Flamenkonun Büyüsünde İspanya: Barselona,girona,figueres

  • Konuyu Başlatan: Konuyu başlatan edebiyatçı Tarih:
  • Başlangıç tarihi Yazılan Cevaplar:
  • Cevaplar 291
  • Okunma Sayısı: Görüntüleme 59,082
Ynt: Flamenkonun Büyüsünde İspanya: Barselona,girona,figueres

Bu cadde ile ilgili bulduğum bilgileri olduğu gibi kopyalıyorum.

"LA RAMBLA: La Rambla Barselona’daki en ünlü caddedir. Caddenin ismi Barselona’da 717-801 yılları arasında hüküm süren Endülüs Emevileri’nin mirasıdır. Arapçadaki al raml (dere) veya ramla (ağaçlıklı yol) kelimesinden gelir. Tam anlamıyla non stop görsel sölen sunan caddedenin ortasındaki geniş kaldırım günün her saatinde doludur. Cadde, işlek bir meydan olan Plaça de Catalunya ile Kristf Kolomb Heykeli’ni birbirine bağlar. Büfeler, çiçekçiler ve sokak sanatçıları bu caddede görülebilir. Las Ramblas 5 adet küçük caddenin birleşmesiyle oluşmuş uzun bir caddedir. Bu küçük caddeler, Plaça de Catalunya’dan Port Vell’e olmak üzere sırasıyla, Rambla de Canaletes, Rambla dels Estudis, Rambla de Sant Josep, Rambla dels Caputxins ve Rambla de Santa Monica’dır. Her bir ramblanın kendine özgü özellikleri vardır. Rambla de Canaletes adını Font de Canaletes çeşmesinden alır ve Plaça de Catalunya yönünden caddenin ilk bölümü olduğu için, Las Ramblas’a gelenler burada büyük bir kalabalık oluşturur. Rambla dels Estudis, kuşların satıldığı bir açık hava pazarı gibidir. Çeşit çeşit rengârenk kafesler yol boyunca alıcılarıyla buluşur. Rambla de Sant Josep’e gelindiğinde çiçekler sarar dört bir yanınızı. Sant Jordi Günü’nde (23 Nisan) burada toplanan insanlar birbirlerine çiçek ve kitap hediye ederler. Font de Canaletes Çeşmesini geçince biraz ilerde yer alan Reial Academia de Ciencies olarak isimlendirilen Tiyatro Binası’nda Barcelona’nın anıtsal ilk saati yer alır. Tiyatronun biraz ilerisinde Peru Genel Valisi’nin karısı için 1770’lerde yaptırdığı Palau de la Virreina ismindeki sarayı geçtikten sonra La Boqueria pazarına ulaşılır.Yol üzerinde ejderhalı eski şemsiye satıcısı binası mutlaka görülmeli.

Verilen materyal =>
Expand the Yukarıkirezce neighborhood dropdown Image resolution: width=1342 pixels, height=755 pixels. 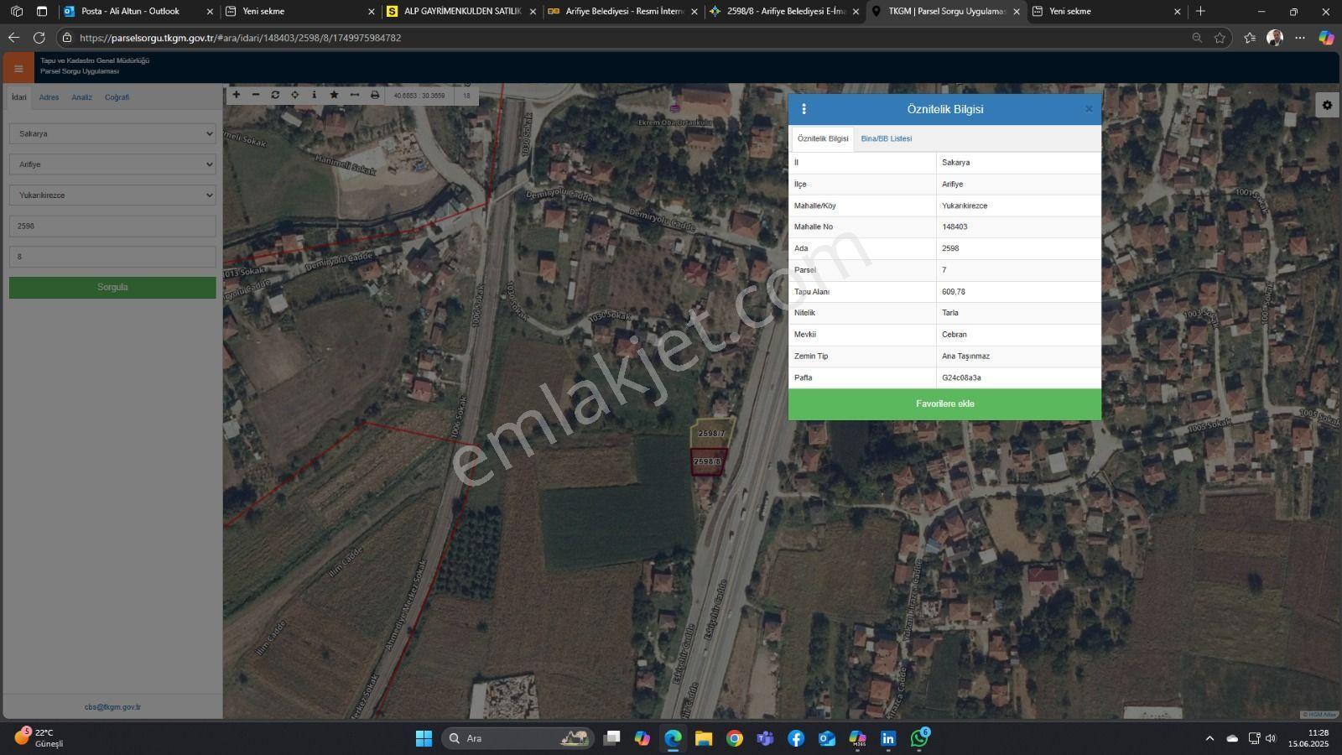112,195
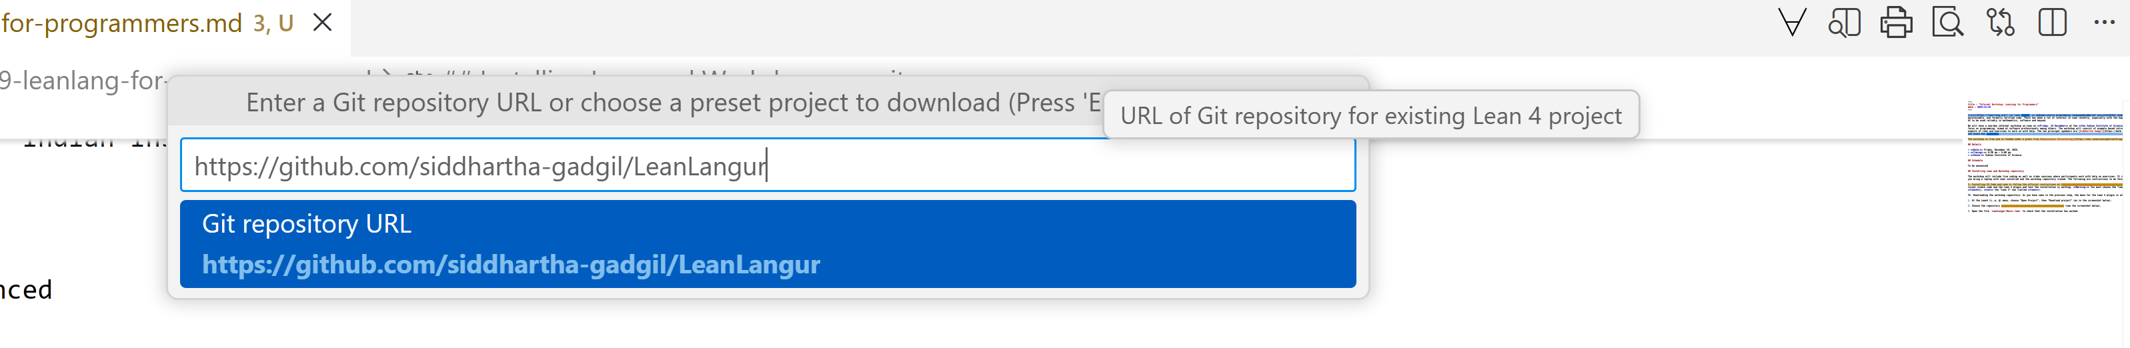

Yapılacaklar =>
- 1) La Rambla hakkındaki metinde yer alan "Rambla dels Estudis, kuşların satıldığı bir açık hava pazarı gibidir." cümlesini İngilizceye çevirin.
- 2) La Rambla hakkındaki metne göre Sant Jordi Günü'nde Rambla de Sant Josep'te toplanan insanlar birbirlerine ne hediye eder?

Doğru cevaplar =>
- 1) Rambla dels Estudis is like an open-air market where birds are sold.

- 2) Birbirlerine çiçek ve kitap hediye ederler.